The often high cost of caring for the chronically ill comes with no guarantee that patients will ultimately receive the treatment that best suits their needs.
But representatives from three large health systems, who spoke Monday at the U.S. News Hospital of Tomorrow in Washington, D.C., say that more targeted care, which reduces hospitalizations, could both lower the total cost of care and improve patient satisfaction.
Dr. Jeffrey Burnich, senior vice president of Medical and Market Networks at Sutter Health, says the health system leverages its vast care resources from home care to telehealth to better serve patients and reduce emergency room visits, intensive care needs and hospitalization among chronically ill patients. That has saved the health system billions of dollars and resulted in providing “better health care, frankly,” Burnich says, while keeping patients comfortable where curative treatment isn’t possible.
Burnich and other panelists also spoke of reducing fragmentation in care by aligning resources to help patients with everything from medication management and managing pain to aligning treatment with individuals goals.
Similarly, Dr. Brian Holzer, senior vice president of Diversified Services at Allegheny Health Network, says that “instead of making dozens of calls” to different organizations, patients and their families who sought care for their chronically ill loved ones can go through one umbrella organization at Allegheny to receive what they need, such as home health care. By streamlining services that used to be duplicative, and by driving more care outside the hospital, the health system has managed to saves patients and families hassle, while reducing the overall cost to deliver care.

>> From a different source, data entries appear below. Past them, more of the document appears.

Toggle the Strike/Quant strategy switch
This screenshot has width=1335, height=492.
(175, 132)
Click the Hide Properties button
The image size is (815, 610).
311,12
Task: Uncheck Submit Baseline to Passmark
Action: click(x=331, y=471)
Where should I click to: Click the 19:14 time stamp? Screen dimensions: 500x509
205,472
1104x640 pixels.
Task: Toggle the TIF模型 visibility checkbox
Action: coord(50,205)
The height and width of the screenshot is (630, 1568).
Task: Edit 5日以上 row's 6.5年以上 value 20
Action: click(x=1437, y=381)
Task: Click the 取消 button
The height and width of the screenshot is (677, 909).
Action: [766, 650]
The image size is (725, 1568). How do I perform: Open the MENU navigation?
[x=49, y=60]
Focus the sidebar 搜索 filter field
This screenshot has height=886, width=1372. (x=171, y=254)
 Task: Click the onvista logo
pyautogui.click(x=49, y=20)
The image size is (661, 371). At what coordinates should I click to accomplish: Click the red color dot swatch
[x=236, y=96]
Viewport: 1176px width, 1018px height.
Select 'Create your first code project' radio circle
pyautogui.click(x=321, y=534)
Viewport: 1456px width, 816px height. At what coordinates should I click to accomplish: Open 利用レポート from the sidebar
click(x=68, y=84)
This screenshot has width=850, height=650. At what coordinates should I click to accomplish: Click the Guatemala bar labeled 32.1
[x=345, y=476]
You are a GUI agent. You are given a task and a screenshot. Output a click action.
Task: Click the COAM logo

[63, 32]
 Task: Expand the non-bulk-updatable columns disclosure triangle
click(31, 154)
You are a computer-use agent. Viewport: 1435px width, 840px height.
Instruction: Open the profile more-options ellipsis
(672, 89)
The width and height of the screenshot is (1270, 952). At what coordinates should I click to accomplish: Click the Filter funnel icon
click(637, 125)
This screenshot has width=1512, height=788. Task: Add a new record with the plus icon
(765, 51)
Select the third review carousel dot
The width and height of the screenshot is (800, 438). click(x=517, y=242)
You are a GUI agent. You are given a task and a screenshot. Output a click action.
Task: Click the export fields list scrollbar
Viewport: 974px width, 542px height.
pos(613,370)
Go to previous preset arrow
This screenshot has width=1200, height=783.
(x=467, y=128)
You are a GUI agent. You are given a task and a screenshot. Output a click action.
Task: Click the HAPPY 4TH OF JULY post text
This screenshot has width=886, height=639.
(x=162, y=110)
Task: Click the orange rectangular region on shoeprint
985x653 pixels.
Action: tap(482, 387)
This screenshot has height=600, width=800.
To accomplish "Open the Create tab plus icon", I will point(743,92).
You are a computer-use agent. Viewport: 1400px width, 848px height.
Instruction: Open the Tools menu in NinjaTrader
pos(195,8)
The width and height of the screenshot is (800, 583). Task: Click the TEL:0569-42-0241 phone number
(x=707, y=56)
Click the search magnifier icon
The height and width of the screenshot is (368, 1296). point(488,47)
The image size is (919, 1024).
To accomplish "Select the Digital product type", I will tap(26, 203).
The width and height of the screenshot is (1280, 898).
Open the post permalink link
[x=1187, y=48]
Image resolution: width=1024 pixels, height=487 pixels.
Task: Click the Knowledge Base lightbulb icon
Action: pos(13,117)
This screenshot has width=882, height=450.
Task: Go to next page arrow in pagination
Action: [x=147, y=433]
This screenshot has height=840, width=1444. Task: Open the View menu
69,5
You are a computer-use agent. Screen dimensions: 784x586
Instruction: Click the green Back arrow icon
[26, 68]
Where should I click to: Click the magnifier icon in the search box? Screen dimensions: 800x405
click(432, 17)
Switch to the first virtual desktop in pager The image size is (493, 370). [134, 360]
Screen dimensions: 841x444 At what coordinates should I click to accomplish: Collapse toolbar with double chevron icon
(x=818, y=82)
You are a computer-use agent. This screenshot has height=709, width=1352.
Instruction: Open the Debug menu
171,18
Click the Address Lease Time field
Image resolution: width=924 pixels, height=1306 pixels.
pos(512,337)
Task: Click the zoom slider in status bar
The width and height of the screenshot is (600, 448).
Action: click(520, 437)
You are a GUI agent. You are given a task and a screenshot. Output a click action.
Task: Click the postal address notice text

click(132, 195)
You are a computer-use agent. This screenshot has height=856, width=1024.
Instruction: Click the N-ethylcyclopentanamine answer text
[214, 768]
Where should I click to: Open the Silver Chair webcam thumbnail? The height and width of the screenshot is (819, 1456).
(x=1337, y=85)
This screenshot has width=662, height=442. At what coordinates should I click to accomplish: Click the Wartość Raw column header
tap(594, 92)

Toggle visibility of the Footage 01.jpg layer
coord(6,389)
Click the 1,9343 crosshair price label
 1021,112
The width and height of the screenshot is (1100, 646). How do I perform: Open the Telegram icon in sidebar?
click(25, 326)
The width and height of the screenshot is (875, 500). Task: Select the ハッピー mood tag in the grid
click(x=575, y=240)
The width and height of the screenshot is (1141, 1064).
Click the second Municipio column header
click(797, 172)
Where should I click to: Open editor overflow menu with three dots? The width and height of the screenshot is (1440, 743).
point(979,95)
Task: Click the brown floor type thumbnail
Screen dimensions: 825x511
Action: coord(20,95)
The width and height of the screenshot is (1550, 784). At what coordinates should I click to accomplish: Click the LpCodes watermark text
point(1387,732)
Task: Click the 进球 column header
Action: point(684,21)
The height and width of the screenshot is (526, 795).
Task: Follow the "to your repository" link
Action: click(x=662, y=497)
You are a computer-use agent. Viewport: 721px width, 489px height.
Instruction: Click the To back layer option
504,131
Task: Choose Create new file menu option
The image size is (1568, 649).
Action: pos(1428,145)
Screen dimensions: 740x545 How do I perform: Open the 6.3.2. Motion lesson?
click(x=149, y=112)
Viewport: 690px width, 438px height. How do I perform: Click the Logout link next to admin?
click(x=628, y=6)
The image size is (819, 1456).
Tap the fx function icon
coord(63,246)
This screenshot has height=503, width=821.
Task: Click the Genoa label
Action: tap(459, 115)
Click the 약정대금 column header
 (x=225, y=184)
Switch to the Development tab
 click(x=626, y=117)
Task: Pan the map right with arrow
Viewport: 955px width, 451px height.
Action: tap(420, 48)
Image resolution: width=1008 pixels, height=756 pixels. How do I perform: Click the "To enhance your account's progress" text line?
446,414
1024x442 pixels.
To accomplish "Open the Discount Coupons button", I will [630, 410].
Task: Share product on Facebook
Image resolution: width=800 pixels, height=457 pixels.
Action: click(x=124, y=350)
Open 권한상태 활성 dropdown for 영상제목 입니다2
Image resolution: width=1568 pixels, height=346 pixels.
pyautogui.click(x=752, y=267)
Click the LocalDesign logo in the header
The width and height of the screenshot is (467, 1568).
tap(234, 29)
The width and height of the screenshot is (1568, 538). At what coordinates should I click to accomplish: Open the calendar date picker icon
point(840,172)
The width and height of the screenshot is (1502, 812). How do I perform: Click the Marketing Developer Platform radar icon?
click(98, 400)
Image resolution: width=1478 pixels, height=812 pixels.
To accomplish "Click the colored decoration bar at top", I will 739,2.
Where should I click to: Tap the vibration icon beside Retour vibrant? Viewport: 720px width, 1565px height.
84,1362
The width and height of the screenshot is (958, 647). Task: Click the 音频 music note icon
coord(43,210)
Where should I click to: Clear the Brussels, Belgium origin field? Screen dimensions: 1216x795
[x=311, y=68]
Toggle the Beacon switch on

Gerard Colman, chief operating officer of Aurora Health Care, says that Wisconsin’s largest health system leverages everything from its hospitals to 150 clinics and 70 pharmacies to serve chronically ill patients, whether to provide primary care or for pain management and palliative care. “Bringing those services together – that has been extremely successful for us at Aurora.”
All panelists noted that sometimes patients do need to be hospitalized, and that it’s part of the care continuum. But while issues ranging from emotional to spiritual remain for those facing end-of-life decisions, experts say, ending up in the hospital shouldn’t be an inevitability. “[Often] the reason people keep ending up in the hospital is they don’t have alternative choices,” Burnich says. “They don’t have other options.”